WHAT TO WORK ON = Restate verbatim the span of lines below between the line with "For every named target in this 390×1697" and the line with "這場詢答圖窮匕見 (30, 735)", including those two lines, and only that span.

Stored records =
※ ※ ※

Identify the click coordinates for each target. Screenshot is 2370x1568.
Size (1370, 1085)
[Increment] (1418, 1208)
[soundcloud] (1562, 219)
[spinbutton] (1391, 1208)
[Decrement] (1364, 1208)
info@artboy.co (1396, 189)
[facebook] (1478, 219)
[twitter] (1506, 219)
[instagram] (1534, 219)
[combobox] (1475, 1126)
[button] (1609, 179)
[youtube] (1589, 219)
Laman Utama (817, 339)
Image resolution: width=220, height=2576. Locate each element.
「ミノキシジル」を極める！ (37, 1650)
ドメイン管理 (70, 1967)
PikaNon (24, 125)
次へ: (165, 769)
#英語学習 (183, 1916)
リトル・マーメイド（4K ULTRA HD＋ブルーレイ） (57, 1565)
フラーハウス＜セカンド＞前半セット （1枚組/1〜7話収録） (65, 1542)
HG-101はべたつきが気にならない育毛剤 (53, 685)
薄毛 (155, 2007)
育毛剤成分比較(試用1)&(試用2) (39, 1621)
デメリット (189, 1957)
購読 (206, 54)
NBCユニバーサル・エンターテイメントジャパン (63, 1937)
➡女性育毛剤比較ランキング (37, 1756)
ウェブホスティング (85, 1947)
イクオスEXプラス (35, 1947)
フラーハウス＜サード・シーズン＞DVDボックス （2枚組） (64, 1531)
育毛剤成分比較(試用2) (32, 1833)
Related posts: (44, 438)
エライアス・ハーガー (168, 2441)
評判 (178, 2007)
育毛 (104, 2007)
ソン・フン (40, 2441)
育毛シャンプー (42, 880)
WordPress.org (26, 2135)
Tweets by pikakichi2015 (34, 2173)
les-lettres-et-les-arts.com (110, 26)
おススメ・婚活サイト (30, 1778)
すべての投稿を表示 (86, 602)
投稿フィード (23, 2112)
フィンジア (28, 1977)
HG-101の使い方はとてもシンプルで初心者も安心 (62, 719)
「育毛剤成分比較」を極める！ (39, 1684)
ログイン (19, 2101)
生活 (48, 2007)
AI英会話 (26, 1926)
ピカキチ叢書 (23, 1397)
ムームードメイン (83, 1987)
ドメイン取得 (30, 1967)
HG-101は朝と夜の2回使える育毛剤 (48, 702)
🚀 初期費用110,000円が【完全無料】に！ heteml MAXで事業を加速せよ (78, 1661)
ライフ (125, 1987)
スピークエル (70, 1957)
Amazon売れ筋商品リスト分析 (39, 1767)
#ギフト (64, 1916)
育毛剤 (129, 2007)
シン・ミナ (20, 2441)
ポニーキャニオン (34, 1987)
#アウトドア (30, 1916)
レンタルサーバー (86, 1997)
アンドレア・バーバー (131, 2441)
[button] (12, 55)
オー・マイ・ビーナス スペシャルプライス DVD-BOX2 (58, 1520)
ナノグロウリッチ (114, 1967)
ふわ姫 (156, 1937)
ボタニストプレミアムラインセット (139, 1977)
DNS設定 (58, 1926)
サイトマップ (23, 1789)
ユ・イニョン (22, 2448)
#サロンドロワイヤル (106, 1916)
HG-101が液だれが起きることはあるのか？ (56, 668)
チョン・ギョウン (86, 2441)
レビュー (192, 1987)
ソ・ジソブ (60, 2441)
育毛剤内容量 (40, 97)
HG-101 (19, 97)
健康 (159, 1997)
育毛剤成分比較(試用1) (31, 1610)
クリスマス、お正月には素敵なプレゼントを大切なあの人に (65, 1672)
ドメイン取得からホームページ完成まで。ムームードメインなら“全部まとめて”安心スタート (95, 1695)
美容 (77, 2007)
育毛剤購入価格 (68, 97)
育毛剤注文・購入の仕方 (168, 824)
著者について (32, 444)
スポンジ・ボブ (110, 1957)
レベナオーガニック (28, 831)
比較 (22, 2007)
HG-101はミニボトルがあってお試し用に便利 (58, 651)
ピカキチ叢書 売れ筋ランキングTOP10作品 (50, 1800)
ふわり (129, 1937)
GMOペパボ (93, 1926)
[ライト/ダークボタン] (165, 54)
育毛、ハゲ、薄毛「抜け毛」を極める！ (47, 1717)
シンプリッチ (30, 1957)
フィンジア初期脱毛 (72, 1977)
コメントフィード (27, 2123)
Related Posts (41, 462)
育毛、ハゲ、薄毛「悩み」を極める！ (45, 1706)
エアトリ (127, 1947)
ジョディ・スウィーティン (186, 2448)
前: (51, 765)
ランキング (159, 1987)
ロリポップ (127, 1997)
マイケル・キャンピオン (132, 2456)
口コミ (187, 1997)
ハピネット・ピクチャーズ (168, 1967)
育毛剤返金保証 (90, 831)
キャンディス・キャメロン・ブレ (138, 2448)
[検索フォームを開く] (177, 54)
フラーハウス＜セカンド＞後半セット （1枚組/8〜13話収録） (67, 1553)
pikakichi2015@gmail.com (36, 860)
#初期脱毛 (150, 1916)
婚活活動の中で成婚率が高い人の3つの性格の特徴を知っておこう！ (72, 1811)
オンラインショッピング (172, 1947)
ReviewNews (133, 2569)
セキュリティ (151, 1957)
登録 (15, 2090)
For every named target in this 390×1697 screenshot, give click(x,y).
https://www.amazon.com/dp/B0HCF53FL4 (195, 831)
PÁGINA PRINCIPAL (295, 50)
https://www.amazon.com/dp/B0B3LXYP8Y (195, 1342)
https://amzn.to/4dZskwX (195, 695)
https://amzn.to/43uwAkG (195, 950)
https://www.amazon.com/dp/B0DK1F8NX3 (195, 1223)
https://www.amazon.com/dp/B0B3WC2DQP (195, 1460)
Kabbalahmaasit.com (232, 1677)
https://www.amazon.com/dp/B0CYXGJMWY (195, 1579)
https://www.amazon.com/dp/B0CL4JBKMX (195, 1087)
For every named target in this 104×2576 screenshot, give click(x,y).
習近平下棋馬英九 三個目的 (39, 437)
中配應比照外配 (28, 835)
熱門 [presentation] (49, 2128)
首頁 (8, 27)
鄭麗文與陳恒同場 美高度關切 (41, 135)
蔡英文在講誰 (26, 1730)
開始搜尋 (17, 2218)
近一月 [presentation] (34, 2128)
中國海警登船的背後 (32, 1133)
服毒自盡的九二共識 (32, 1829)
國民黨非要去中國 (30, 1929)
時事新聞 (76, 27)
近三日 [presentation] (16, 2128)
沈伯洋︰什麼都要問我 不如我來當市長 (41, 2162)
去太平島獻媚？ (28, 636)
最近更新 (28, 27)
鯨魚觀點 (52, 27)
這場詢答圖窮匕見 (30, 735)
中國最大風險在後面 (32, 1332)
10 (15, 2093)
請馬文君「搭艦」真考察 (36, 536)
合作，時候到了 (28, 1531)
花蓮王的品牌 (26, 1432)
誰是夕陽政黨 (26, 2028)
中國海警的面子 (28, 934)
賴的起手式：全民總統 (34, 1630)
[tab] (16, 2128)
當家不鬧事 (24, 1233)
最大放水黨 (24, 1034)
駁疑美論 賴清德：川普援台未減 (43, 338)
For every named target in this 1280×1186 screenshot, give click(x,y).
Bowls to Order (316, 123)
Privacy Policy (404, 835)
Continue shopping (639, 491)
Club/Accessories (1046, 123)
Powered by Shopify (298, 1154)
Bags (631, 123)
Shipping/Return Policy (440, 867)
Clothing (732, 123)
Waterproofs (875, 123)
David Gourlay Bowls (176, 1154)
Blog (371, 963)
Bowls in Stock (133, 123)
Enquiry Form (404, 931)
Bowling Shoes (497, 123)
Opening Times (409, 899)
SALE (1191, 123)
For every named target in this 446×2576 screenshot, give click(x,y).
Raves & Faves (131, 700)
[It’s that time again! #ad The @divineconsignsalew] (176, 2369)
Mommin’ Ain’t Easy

※ ※ ※

THE COMPLETED TASK =
For every named target in this 390×1697 screenshot, give click(x,y).
https://www.amazon.com/dp/B0HCF53FL4 (195, 831)
PÁGINA PRINCIPAL (295, 50)
https://www.amazon.com/dp/B0B3LXYP8Y (195, 1342)
https://amzn.to/4dZskwX (195, 695)
https://amzn.to/43uwAkG (195, 950)
https://www.amazon.com/dp/B0DK1F8NX3 (195, 1223)
https://www.amazon.com/dp/B0B3WC2DQP (195, 1460)
Kabbalahmaasit.com (232, 1677)
https://www.amazon.com/dp/B0CYXGJMWY (195, 1579)
https://www.amazon.com/dp/B0CL4JBKMX (195, 1087)
For every named target in this 104×2576 screenshot, give click(x,y).
習近平下棋馬英九 三個目的 (39, 437)
中配應比照外配 (28, 835)
熱門 [presentation] (49, 2128)
首頁 (8, 27)
鄭麗文與陳恒同場 美高度關切 (41, 135)
蔡英文在講誰 (26, 1730)
開始搜尋 (17, 2218)
近一月 [presentation] (34, 2128)
中國海警登船的背後 (32, 1133)
服毒自盡的九二共識 (32, 1829)
國民黨非要去中國 (30, 1929)
時事新聞 (76, 27)
近三日 [presentation] (16, 2128)
沈伯洋︰什麼都要問我 不如我來當市長 (41, 2162)
去太平島獻媚？ (28, 636)
最近更新 (28, 27)
鯨魚觀點 (52, 27)
這場詢答圖窮匕見 (30, 735)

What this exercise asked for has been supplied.